Severe weather costs the global economy billions of dollars a year, highlighting the costs of climate change and the value of mitigating extreme weather, according to a new analysis of weather and economic data.
"This research gives guidance to policymakers to consider what kind of extreme events we should adapt to," said Berkay Akyapi, Ph.D., co-author of the new study and a professor of business at the University of Florida. "If we don't do anything to respond to these climate shocks, we are hurting the economy."
An increase in extreme heat and severe droughts lops off about 0.2% of a country's GDP. Climate change is also decreasing the number of days that have mild temperatures, which the economists found also hurts economic activity by a similar amount. Although a small percentage, it is a larger weather-driven effect than many economists had previously calculated and adds up to billions of dollars at risk across the global economy.
Akyapi, a professor in the UF Warrington College of Business, collaborated with Matthieu Bellon, Ph.D., at the European Stability Mechanism and Emanuel Massetti, Ph.D., at the International Monetary Fund to perform the analysis, which included billions of weather observations across hundreds of countries over a 40-year stretch. Their findings are forthcoming in the American Economic Journal: Macroeconomics.
Previous studies had primarily looked at average temperatures, which are increasing over time but were not correlated very strongly with economic growth. Average temperatures hide a lot of events that can hurt the economy.
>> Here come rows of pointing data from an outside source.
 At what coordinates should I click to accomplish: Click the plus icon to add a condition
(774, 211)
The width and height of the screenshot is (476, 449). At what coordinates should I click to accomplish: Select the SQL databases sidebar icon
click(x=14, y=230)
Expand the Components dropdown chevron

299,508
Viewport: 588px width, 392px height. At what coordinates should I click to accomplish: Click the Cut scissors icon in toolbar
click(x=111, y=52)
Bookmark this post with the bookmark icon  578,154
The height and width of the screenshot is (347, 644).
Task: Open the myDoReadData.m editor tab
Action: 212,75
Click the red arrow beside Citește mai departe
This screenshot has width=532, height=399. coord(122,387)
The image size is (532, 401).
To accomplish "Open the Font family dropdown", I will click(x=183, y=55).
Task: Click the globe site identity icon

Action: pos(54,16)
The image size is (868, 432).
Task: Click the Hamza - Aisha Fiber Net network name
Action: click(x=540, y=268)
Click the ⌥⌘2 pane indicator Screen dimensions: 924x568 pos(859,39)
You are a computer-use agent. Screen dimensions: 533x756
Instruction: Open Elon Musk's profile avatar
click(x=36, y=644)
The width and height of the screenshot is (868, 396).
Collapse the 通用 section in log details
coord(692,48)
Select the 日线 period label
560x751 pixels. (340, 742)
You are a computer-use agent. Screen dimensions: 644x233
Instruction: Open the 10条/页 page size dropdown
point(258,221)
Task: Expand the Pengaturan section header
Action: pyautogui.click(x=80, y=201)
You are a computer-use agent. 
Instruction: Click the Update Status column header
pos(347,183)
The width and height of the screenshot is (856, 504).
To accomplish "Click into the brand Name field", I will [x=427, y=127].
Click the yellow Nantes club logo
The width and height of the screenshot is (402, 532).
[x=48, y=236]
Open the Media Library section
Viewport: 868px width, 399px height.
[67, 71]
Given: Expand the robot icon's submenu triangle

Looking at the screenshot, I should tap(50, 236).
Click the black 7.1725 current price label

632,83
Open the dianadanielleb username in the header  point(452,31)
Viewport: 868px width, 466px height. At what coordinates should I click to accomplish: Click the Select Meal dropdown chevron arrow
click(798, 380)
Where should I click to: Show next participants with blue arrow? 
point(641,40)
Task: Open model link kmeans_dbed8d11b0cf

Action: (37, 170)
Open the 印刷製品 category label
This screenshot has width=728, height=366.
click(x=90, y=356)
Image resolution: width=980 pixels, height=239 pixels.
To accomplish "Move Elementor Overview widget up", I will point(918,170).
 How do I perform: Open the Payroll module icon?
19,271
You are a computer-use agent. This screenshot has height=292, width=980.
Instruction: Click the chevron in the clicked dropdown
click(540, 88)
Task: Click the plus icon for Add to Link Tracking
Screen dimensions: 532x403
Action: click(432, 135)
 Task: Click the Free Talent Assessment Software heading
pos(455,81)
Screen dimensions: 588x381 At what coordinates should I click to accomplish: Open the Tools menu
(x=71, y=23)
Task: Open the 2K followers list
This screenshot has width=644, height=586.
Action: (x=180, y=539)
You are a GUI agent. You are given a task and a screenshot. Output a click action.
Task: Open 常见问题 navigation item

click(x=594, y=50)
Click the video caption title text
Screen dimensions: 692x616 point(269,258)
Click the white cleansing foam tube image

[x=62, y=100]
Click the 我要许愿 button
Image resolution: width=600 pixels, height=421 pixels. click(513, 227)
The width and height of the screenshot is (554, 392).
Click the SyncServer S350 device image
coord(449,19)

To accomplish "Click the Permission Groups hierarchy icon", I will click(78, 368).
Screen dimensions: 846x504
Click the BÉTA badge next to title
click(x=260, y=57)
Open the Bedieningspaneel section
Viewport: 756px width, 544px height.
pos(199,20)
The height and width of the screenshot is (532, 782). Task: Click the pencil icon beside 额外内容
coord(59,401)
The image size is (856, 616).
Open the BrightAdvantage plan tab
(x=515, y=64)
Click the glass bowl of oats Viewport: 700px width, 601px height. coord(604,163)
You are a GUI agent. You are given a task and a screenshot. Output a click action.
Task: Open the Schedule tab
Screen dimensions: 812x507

"When you take the average temperature across time and space, the weather looks nicer than it actually is," Akyapi said. "But those average readings could hide that you have a heat wave in Florida and a cold snap in Michigan."
Akyapi and his collaborators instead plugged in hundreds of different weather measurements into a machine-learning algorithm to identify which factors correlated with economic growth or contraction.
Countries with agricultural economies fared worse than industrial economies in response to high temperatures – those over 95 degrees Fahrenheit – and droughts. As more countries industrialize, the effects of severe weather may decrease over time, the economists said. Governments tended to respond to these extremeweather events by spending more money, likely on relief efforts, which can also mitigate the economic effect of disasters, but increases a country's debt.
"Weather is still not the main driver of economic growth," Akyapi said. "But the frequency of these weather-related shocks is increasing over time."